### AIM A
Copy the listing lines from the line with "Task: Increase level of the golden face skill" to the line with "Action: click(x=591, y=246)", keeping their wording unchanged and including both of those lines.

BEGIN GIVEN PASSAGE

As for Linux, because the MacOS version is mostly in Rob’s hands now, I’ve been looking at the Linux build. This isn’t as big a deal as the Mac version (in terms of work, I mean) because it doesn’t involve an entire UI rewrite, but there are lots of problems that have previously been in the too-hard basket because previous releases haven’t been in any way final, which I’m now having to face head on. A big part of all this is packaging and general unfamiliarity with deployment conventions at this point.

A few engine things

Unreal 4

This is an odd one. Lots of people have been asking me about integration between Sprite Lamp and Unreal 4. I feel a little bit like the winds of change are blowing in the indie gaming word – it seems like everywhere I turn, people are talking about their new project using Unreal 4, or the various advantages the engine offers. I don’t know whether Unreal 4 is going to replace Unity in the near future, but it was enough to convince me that it’d be irresponsible to not look into Sprite Lamp and Unreal 4 playing together.

I’ve spent some time recently learning the engine a bit, and… well, beyond normal maps, it’s not clear there’s much I can do with Unreal 4. As usual, it’s a modern engine and can therefore handle dynamic lighting and normal maps just fine. However, because it uses deferred rendering in a very fundamental way, it’s no longer possible to just write your own custom lighting model with Unreal 4 as far as I can see (and the fancier features of Sprite Lamp’s shaders fall into that category). I’ll add two caveats to that – first is, obviously people are capable of achieving amazing things with Unreal 4’s lighting, and that includes nonphotorealistic results, so very likely things like cel shading are still possible. It just means that I won’t be writing the exact shader from the preview window of Sprite Lamp into Unreal 4, because that appears to not be possible. The other thing is that since Unreal 4 has its full source code available, technically it’s not really true to say that anything can’t be done – almost anything is possible. However, I think that trying to maintain a source-modified version of the engine (that would survive integration when Epic updates and so on) is probably more trouble than it’s worth for everyone involved.

Godot

Another engine that seems to be picking up steam a bit is Godot. Since it’s completely free and open source, Godot’s appeal isn’t hard to understand. I don’t know a great deal about it yet, but I’ve been following along and it seems that 2D lighting is a priority for them in the near future, which is obviously very relevant to my interests, and perhaps yours. That said, unlike Unreal, I haven’t particularly gotten the impression that lots of people using Godot are also using Sprite Lamp – if you’re a Godot fan and would like me to look closer at its use with Sprite Lamp, let me know.

END GIVEN PASSAGE
BEGIN LISTED RECORDS

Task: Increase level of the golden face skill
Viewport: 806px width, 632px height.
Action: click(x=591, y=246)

END LISTED RECORDS
BEGIN LISTED RECORDS

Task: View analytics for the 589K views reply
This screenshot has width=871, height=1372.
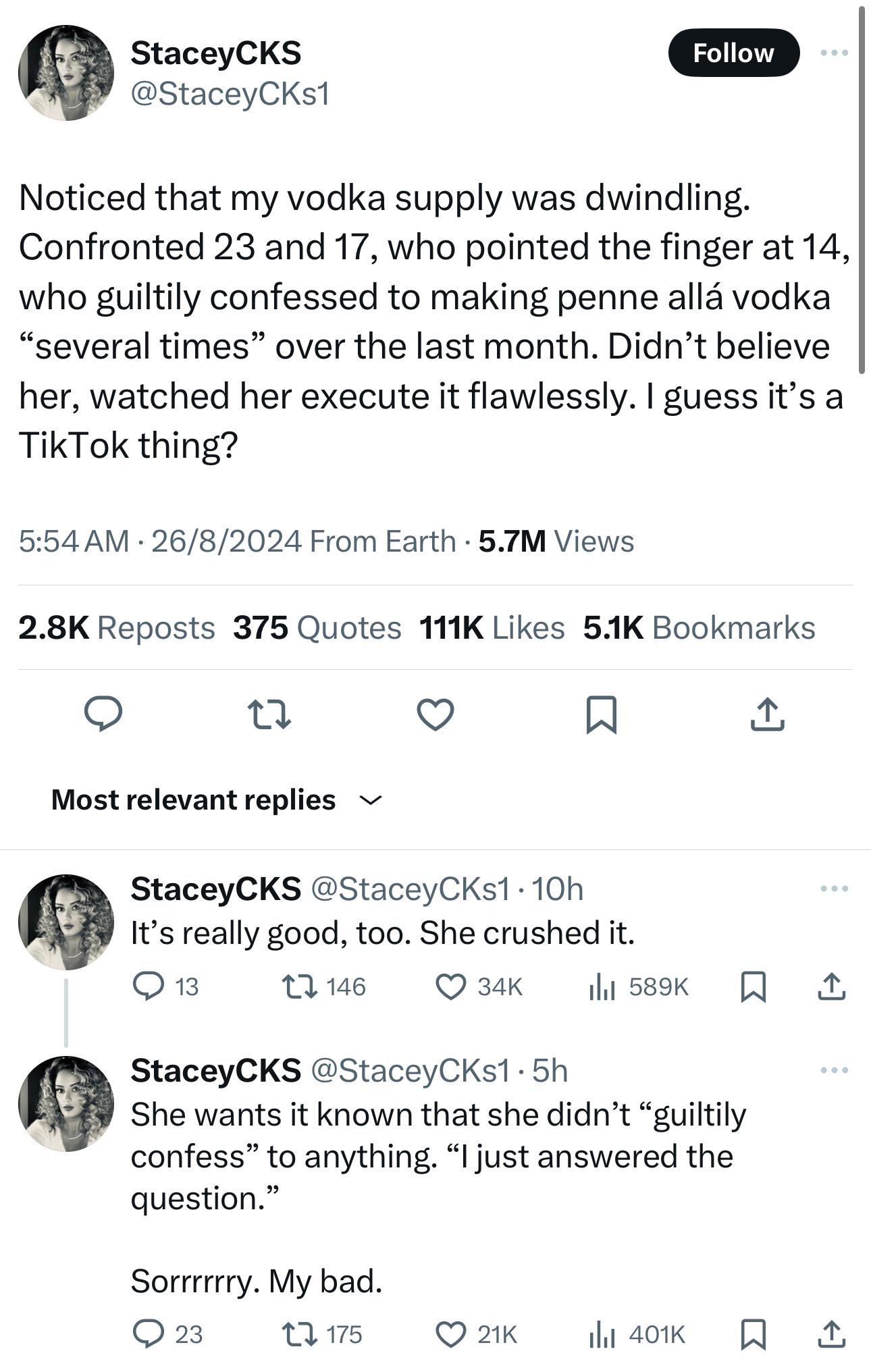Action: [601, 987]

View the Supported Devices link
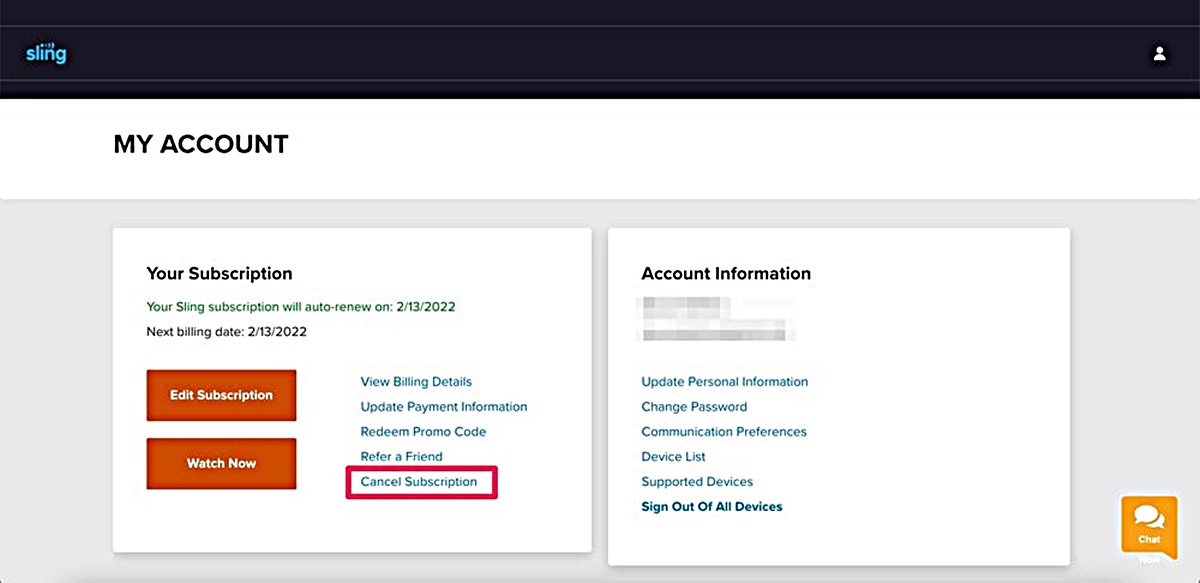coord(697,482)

END LISTED RECORDS

### AIM B
Answer these questions about the Sprite Lamp update:
(i) In whose hands is the MacOS version mostly now?
(ii) What feature of Unreal 4 makes writing a custom lighting model no longer possible, as the author sees it?
(iii) What does the author say seems to be a priority for Godot in the near future?

### FULL ANSWER A
Task: Increase level of the golden face skill
Viewport: 806px width, 632px height.
Action: click(x=591, y=246)

### FULL ANSWER B
(i) Rob's.
(ii) It uses deferred rendering in a very fundamental way.
(iii) 2D lighting.